As it is, she prefers to give me a vague answer to my question, instead.

“Down South.”

“Down South,” I say and she scowls up at me.

“You say
everything
everyone else says after they say it like that? Or is it some kinda weird tick like a twitchy eyeball?”

“Do I do that?”

She nods. “You did it yesterday too, and the night you checked in at the Camilla Rose.”

I shrug.

“I don’t know,” I tell her, surprised at the fact she’d noticed something like that about me, of all things. “I never realized I did it.”

“Well quit it, it makes me feel like you don’t believe a word I say.”

“It does?”

Huh.

“And I’m no liar,” she insists.

“I didn’t think you were.”

As the words leave my mouth, I realize I’m not just saying it. I’m not sure why my instinct is to believe her every word, but I do.

“And stop staring at me. You’re making me nervous.”
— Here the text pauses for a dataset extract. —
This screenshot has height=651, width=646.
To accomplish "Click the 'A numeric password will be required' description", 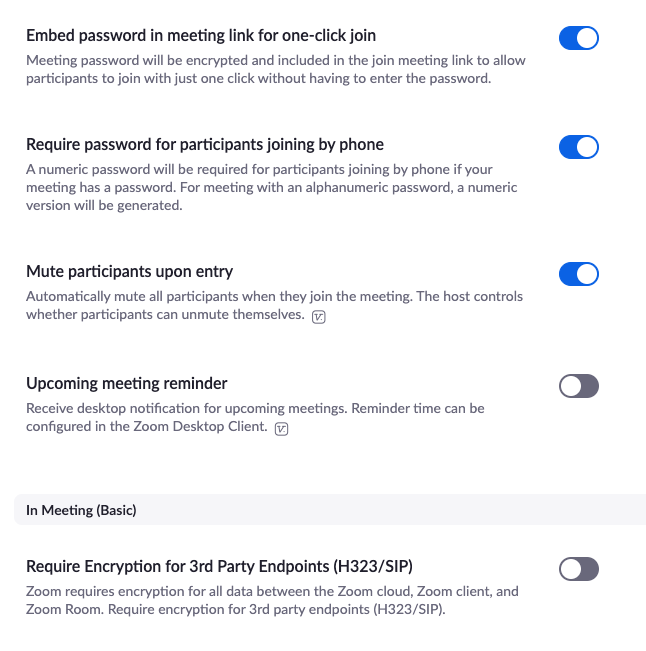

I look away immediately but it doesn’t last long. At least I have questions to cover for my need to stare.

“Do you live around here?”

“Not far.”

“What brings you to this neighborhood?”

“You sure do ask a lot of questions, Mr. Stone,” she teases, so I mock her back this time.

“I’d apologize but I hear it’s overrated.”

Finn’s smile is back. “You’re catching on then.”

She takes another look back down my old street and I’m back to the inquiry.

“Why do you keep looking down there, Finn?” I ask and she’s quick with the comeback.

“I thought you weren’t here about Maggie Shaw,” she says, turning to me again.

Now I’m curious.

“What do you know about Maggie Shaw?”

Or better yet, what do you know about me?

“I know she used to live right down this street.” She points and nods in the same direction. She waits for me to react but I’m not sure how I should proceed.

I could just come clean. I could tell her I’m really Cooper Shaw, the kid accused of killing his father back in the day. That my mother was Crazy Maggie Shaw and I have no idea why I’m here. That my aunt gave me this key today and told me I’m the proud owner of a haunted house so I thought I’d just trot on over here and check it out.